Warnings issued across the UK as York city centre hit by flooding

The centre of York was flooded after the River Ouse broke its banks. Credit: PA

Flood warnings have been issued across parts of the UK as torrential rain and blustery winds bring a weekend washout for many.

The centre of York in northern England was flooded after the River Ouse broke its banks, with rescue workers seen travelling down the street in boats.

The river Severn also broke its banks in some places, after days of rising water levels caused by heavy rain.

The Boat Inn in Shropshire was flooded after the River Severn broke its banks. Credit: PA

The Met Office had 98 flood warnings and 169 alerts in place in England on Saturday morning, adding people should expect “an unsettled day ahead” as rain pushed eastwards.

While brighter spells are set to follow, the forecaster warned there may be heavy showers, some snow in the north and people in Northern Ireland and southern Scotland should be braced for the strongest winds.

The Met Office issued a yellow warning for wind and rain, running until early on Sunday, across south-western parts of Scotland and the far north of Northern Ireland as gusts of up to 70mph could hit the coastline.

The forecaster said: “Westerly winds will increase across western Scotland and northern parts of Northern Ireland later this afternoon and evening with gusts of 45-55 mph inland and 60-70 mph around the coast, easing later this evening.

“A band of persistent and occasionally heavy rain will extend south across warning area during this period, and combined with saturated ground may lead to some flooding.”

A yellow warning for ice covering much of Scotland and the north-west and north-east of England suggests there could be “icy surfaces and high-ground snow leading to some difficult travelling conditions in places on Saturday night and Sunday morning”, the Met Office added.

Expected “frequent wintry” snow showers have also seen the Met Office issue a yellow warning for snow and ice for northern Scotland from Sunday through to Wednesday.

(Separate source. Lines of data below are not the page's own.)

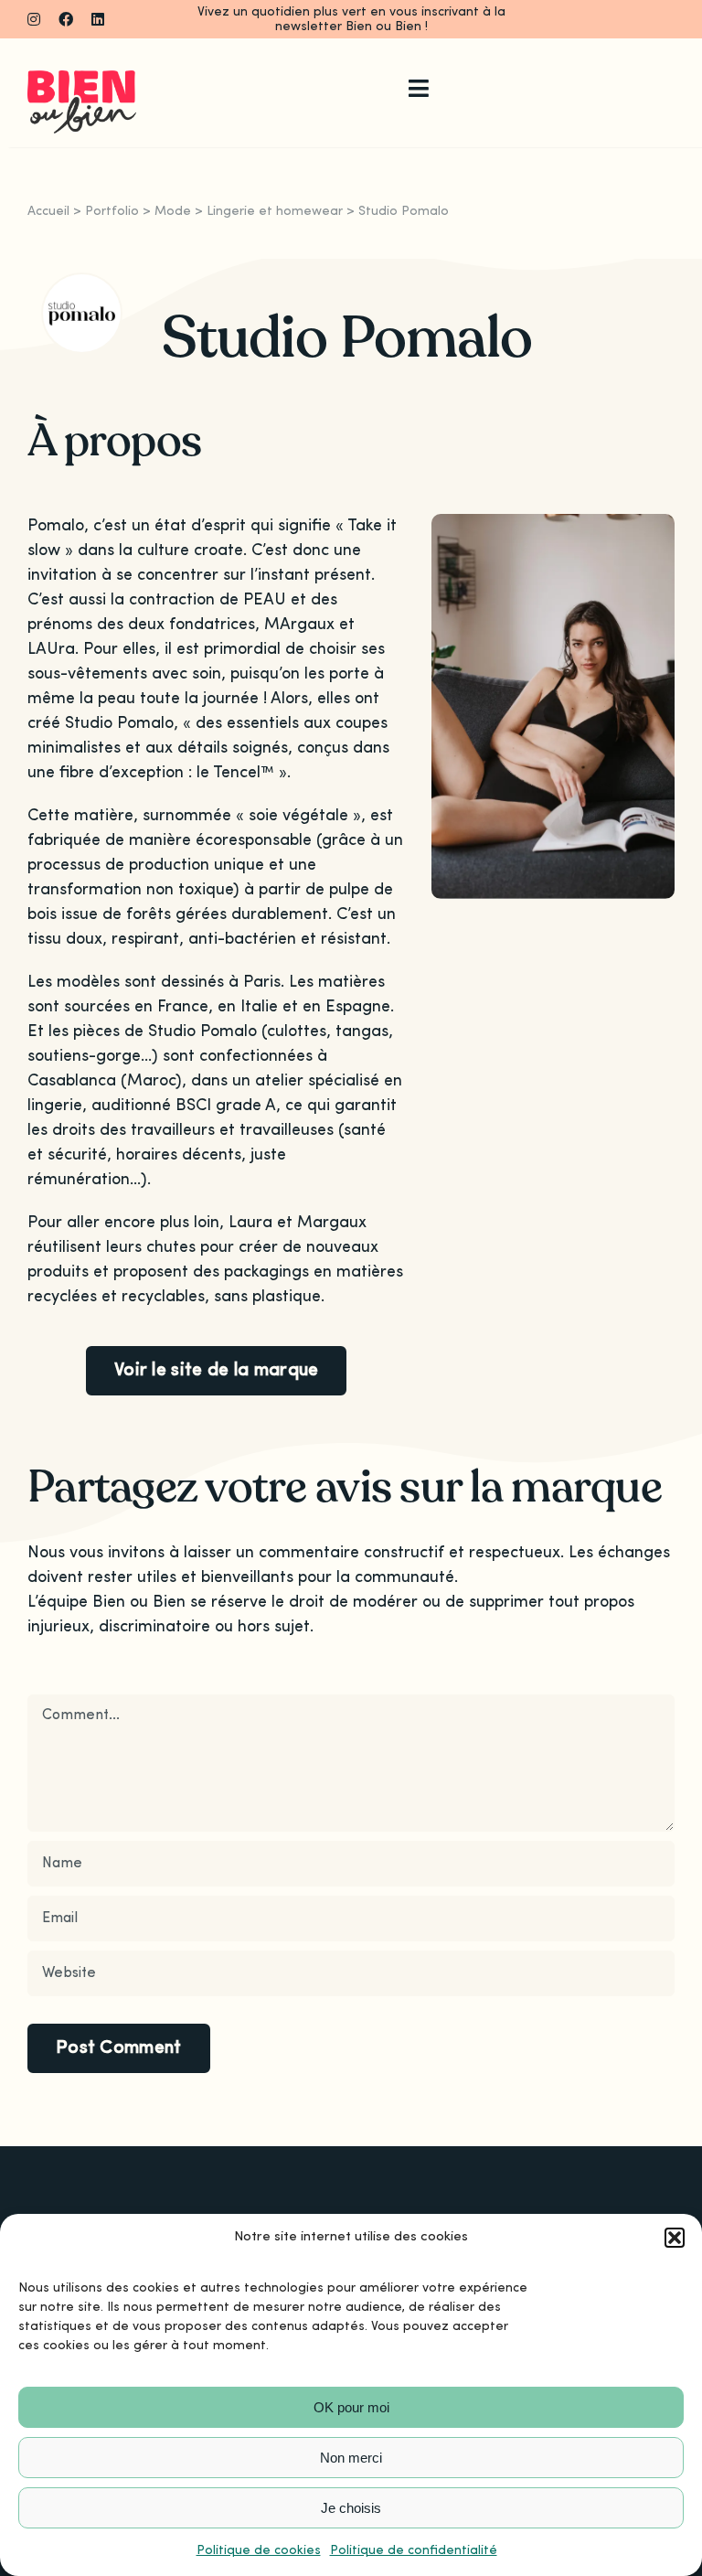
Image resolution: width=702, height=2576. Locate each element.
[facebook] (65, 19)
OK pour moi (351, 2407)
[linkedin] (97, 19)
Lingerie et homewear (275, 211)
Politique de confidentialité (413, 2550)
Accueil (48, 211)
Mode (172, 211)
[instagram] (33, 19)
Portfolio (112, 211)
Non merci (351, 2457)
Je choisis (351, 2508)
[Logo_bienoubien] (81, 78)
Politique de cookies (259, 2550)
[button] (674, 2238)
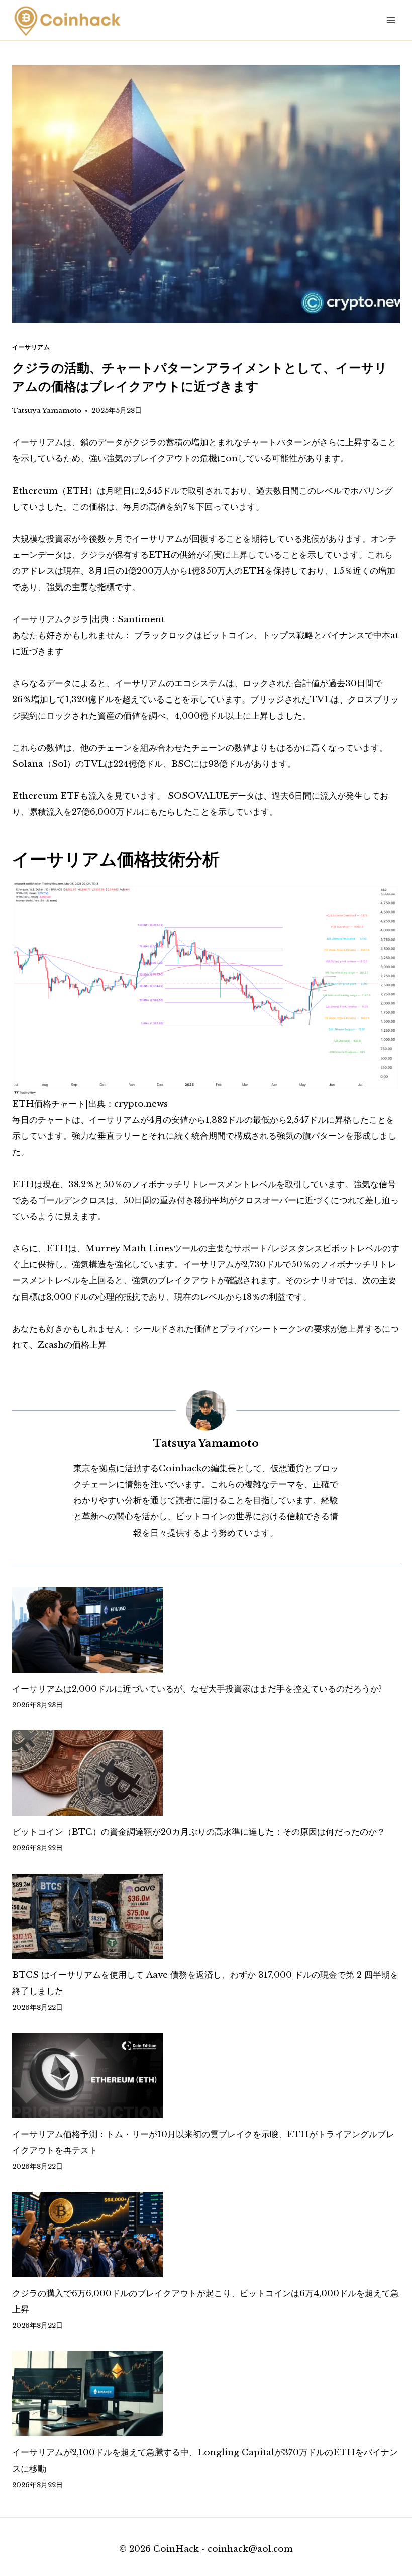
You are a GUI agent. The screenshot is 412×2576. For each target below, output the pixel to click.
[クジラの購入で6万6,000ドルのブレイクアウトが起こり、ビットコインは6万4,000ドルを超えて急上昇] (206, 2234)
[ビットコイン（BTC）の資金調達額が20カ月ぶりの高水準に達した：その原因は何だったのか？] (206, 1773)
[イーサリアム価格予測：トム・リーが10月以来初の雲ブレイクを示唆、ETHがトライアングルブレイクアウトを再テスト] (206, 2075)
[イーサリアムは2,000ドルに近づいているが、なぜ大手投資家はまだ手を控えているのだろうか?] (206, 1630)
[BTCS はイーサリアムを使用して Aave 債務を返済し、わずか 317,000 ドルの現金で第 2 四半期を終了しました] (206, 1916)
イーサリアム (31, 347)
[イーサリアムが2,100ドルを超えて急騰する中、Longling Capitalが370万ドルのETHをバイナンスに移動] (206, 2393)
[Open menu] (390, 20)
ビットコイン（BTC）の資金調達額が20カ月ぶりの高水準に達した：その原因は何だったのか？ (198, 1832)
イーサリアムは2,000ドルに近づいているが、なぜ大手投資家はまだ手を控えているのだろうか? (197, 1689)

The Met Office said: “A few centimetres of snow are likely at low levels over a given 24-hour period, with the potential for 10-15cm above 200 metres, especially across parts of the Highlands. Ice will be additional hazard, especially Tuesday night.”

Residents are urged to take care as there may be some icy patches on some untreated roads, pavements and cycle paths and some roads and railways are likely to be affected with longer journey times by road, bus and train services.